American Bach Soloists 2014 Festival & Academy Program Booklet

Page 53

Friday July 18 2014 Air Soprano

L’Allegro

And ever against eating cares, Lap me in soft Lydian airs Married to immortal verse, Such as the meeting soul may pierce In notes, with many a winding bout Of linked sweetness long drawn out; With wanton heed, and giddy cunning, The melting voice through mazes running, Untwisting all the chains that tie The hidden soul of harmony.

Lydian airs: Soothing Lydian music. The ancient kingdom of Lydia was in the northwestern region of present-day Turkey. It flourished in the seventh and sixth centuries BC. Possibly melodies using the Lydian scale or mode.

Air Soprano

L’Allegro

Orpheus’ self may heave his head From golden slumbers on a bed Of heap’d Elysian flow’rs, and hear Such strains as would have won the ear Of Pluto, to have quite set free His half-regain’d Eurydice.

Orpheus: In Greek mythology, an extraordinary musician who was the son of the god Apollo and the muse Calliope. When he played the lyre, his music was so beautiful that even the rivers would change their courses to listen to it. The god of the Underworld, Pluto (Greek name, Hades), was so enthralled with his music that he allowed Orpheus to attempt to lead his wife, Eurydice, out of the Underworld. But he failed because he disobeyed an order from Pluto not to look back at her until they reached the upper world. Elysian: Heavenly. Pluto: Roman name for Hades, the Greek god of the underworld. Eurydice: See Orpheus above.

Air Tenor

L’Allegro

These delights if thou canst give, Mirth, with thee I mean to live.

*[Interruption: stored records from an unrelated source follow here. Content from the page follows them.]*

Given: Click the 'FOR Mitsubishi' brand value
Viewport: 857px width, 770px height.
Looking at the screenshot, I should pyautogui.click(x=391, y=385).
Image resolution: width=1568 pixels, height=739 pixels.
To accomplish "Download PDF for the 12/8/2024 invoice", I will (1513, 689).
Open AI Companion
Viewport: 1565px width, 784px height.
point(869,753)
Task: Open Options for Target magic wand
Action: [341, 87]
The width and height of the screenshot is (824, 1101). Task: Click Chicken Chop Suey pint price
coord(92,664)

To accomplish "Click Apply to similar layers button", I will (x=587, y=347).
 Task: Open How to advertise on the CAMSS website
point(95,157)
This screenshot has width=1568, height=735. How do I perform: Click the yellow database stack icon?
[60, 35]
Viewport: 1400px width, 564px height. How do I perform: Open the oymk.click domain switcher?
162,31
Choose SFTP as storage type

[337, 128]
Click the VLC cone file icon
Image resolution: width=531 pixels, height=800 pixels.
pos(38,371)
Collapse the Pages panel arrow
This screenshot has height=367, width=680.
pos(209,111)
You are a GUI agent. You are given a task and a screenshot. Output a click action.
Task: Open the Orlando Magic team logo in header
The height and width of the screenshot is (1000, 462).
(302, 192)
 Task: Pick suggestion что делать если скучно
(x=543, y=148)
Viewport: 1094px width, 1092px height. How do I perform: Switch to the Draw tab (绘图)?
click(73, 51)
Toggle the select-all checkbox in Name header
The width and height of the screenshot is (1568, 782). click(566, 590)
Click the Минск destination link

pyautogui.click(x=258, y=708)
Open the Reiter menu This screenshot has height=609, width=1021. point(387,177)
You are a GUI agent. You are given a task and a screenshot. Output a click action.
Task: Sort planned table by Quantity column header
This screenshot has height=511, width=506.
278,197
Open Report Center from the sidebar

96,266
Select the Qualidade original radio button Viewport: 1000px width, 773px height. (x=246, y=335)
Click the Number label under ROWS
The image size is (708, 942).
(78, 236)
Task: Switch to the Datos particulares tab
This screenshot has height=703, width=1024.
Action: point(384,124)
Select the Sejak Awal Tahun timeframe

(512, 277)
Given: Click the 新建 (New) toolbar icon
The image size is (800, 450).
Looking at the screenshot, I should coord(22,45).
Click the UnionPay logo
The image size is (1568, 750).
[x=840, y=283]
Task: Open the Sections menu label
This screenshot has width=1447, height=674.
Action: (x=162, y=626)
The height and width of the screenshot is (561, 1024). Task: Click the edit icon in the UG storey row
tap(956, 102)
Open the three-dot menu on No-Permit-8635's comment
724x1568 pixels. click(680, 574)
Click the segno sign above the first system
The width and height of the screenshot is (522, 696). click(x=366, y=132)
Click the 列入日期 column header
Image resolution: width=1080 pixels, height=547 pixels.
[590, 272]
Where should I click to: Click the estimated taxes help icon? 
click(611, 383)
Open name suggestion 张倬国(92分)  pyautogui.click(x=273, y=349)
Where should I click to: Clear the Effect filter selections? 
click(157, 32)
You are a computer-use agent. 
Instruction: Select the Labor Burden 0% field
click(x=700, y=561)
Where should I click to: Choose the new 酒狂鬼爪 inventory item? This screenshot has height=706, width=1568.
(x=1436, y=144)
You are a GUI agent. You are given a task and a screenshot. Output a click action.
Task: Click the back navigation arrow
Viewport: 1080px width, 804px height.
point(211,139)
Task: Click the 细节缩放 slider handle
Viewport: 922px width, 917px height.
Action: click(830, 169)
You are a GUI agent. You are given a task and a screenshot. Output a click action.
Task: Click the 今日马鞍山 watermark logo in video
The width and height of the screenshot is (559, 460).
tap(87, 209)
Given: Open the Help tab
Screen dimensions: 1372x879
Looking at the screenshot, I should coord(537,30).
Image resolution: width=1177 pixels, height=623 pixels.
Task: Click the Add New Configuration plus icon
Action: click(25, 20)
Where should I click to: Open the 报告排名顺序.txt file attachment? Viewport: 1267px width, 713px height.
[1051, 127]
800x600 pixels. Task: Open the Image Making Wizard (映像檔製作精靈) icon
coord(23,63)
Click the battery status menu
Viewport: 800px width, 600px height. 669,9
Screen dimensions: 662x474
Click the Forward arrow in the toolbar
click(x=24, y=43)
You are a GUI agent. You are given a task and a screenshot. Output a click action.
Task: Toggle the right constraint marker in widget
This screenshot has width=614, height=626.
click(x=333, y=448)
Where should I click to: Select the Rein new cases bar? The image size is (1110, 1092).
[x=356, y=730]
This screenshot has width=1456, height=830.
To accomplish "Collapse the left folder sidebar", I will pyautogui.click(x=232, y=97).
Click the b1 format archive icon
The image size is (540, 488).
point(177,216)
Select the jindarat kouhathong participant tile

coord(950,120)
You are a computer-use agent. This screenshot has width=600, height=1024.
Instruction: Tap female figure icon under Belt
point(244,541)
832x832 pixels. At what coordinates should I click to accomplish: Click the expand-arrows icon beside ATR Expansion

Mirth: The speaker of the poem addresses Euphrosyne, one of three sister deities in Greek mythology: Aglaia, goddess of splendor and brightness; Euphrosyne, goddess of joy; and Thalia, goddess of festivity and good cheer.

Chorus

L’Allegro

These delights if thou canst give,
 Mirth, with thee we mean to live.

Recitative Soprano

Il Penseroso

But let my due feet never fail To walk the studious cloister’s pale, And love the high-embowed roof, With antic pillars’ massy proof, And storied windows richly dight, Casting a dim religious light.

Chorus & Solo Chorus

Il Penseroso

There let the pealing organ blow To the full voic’d quire below, In service high and anthems clear!

Soprano

Il Penseroso

And let their sweetness, through mine ear,
 Dissolve me into ecstasies,
 And bring all Heav’n before mine eyes!

Air Soprano

Il Penseroso

May at last my weary age Find out the peaceful hermitage, The hairy gown and mossy cell, Where I may sit and rightly spell Of ev’ry star that Heav’n doth show, And ev’ry herb that sips the dew; Till old experience do attain To something like prophetic strain.

Solo & Chorus Soprano

Il Penseroso

These pleasures, Melancholy, give, And I with thee will choose to live.

Chorus

Il Penseroso

These pleasures, Melancholy, give,
 And we with thee will choose to live.

The speaker asks Melancholy to let him walk the outer hallways of a cloistered convent with dim light coming through stained-glass windows. While an organ plays and a choir sings, he would “dissolve into ecstasies” and have a vision of heaven.

hermitage: In old age, the speaker would ask for a hermit’s cell. hairy gown: Hair shirt, which monks and other religious persons wore to cause themselves discomfort. This discomfort helped them to repent for their sins and distance themselves from worldly pleasure.